IT IS NOT EVERY DAY that you check your answering machine and discover a message inviting you to become the chancellor of a university, even if your name is Bill Hobby. “My first reaction was, There’s something wrong with this machine,’” the 65-year-old Hobby recalled one day this summer about the offer he received two years ago. Instead, there was something wrong with the University of Houston. Its main campus had gone through three presidents in six years, its senior management was in disarray, its enrollment was declining, and its faculty was in revolt over the size of the severance packages awarded to departing administrators. U of H desperately needed an immediate infusion of prestige and credibility.

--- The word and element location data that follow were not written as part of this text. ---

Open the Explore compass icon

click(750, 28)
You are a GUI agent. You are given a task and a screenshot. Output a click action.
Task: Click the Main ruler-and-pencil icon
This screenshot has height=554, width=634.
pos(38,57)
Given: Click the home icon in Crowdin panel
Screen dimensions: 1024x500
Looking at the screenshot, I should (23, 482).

Hobby fit the job description. His father, William P. Hobby, Sr., had been governor of Texas; his mother, Oveta Culp Hobby, was a Cabinet Secretary (she ran the Department of Health, Education, and Welfare for Dwight Eisenhower). A Houston airport bears the family name and so will the city’s new performing arts center. Most of Hobby’s own career had been spent in public service. He held the office of lieutenant governor for eighteen years (19731991), longer by far than anyone else, and his principal cause was adequate funding for the state’s colleges and universities, which prospered on his watch as never before. He has done about everything for higher education that you could ask of a person. He has served on a governing board (at Rice University, his alma mater), taught (at Rice and the Lyndon B. Johnson School of Public Affairs at the University of Texas at Austin), and through a family foundation, donated money (for the new Hobby-Eberly telescope at UT’s McDonald Observatory). Save a university? Why not?

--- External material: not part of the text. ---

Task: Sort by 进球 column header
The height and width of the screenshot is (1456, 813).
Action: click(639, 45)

“The University of Houston had never been at the table when decisions about higher education were made at the Legislature,” Hobby remembered, pulling down a copy of an old state budget from a nearby shelf in his LBJ School office. “I thought I could help that.” He told the regents that he would serve as chancellor, without pay, for two years or less, if he could find a worthy successor. One of his first acts was to include faculty representatives in policy meetings, overruling administrators who said, in effect, “You can’t do that.” He lobbied legislative leaders to ensure funding for U of H’s Texas Center for Superconductivity. Last fall Hobby found the successor he was looking for Arthur Smith, the highly regarded president of the University of Utah, who accepted the newly combined position of chancellor and president and in April he stepped down, having restored the university to respectability.

What makes Hobby so formidable is his instinct for doing the right thing for the right reason and his insistence that those around him do likewise. He operated at U of H just as he had as the leader of the Texas Senate. To get ahead in Hobby’s Senate, you had to be willing to address the state’s major problems without partisanship or demagoguery, and you had to obey his number one rule: Never embarrass the Senate. Hobby set the standard and rewarded those who met it with his respect. Those who didn’t meet it were not left in doubt about where they stood. One who didn’t get Hobby’s approval was Governor Bill Clements. His plan for coping with shrinking oil revenues in the late eighties was to insist on deep budget cuts. Hobby’s was to invest more in education. The two men viewed each other with the total disdain that only Old Money and New Money can have for each other, but in the end, Old Money won and Hobby had his way.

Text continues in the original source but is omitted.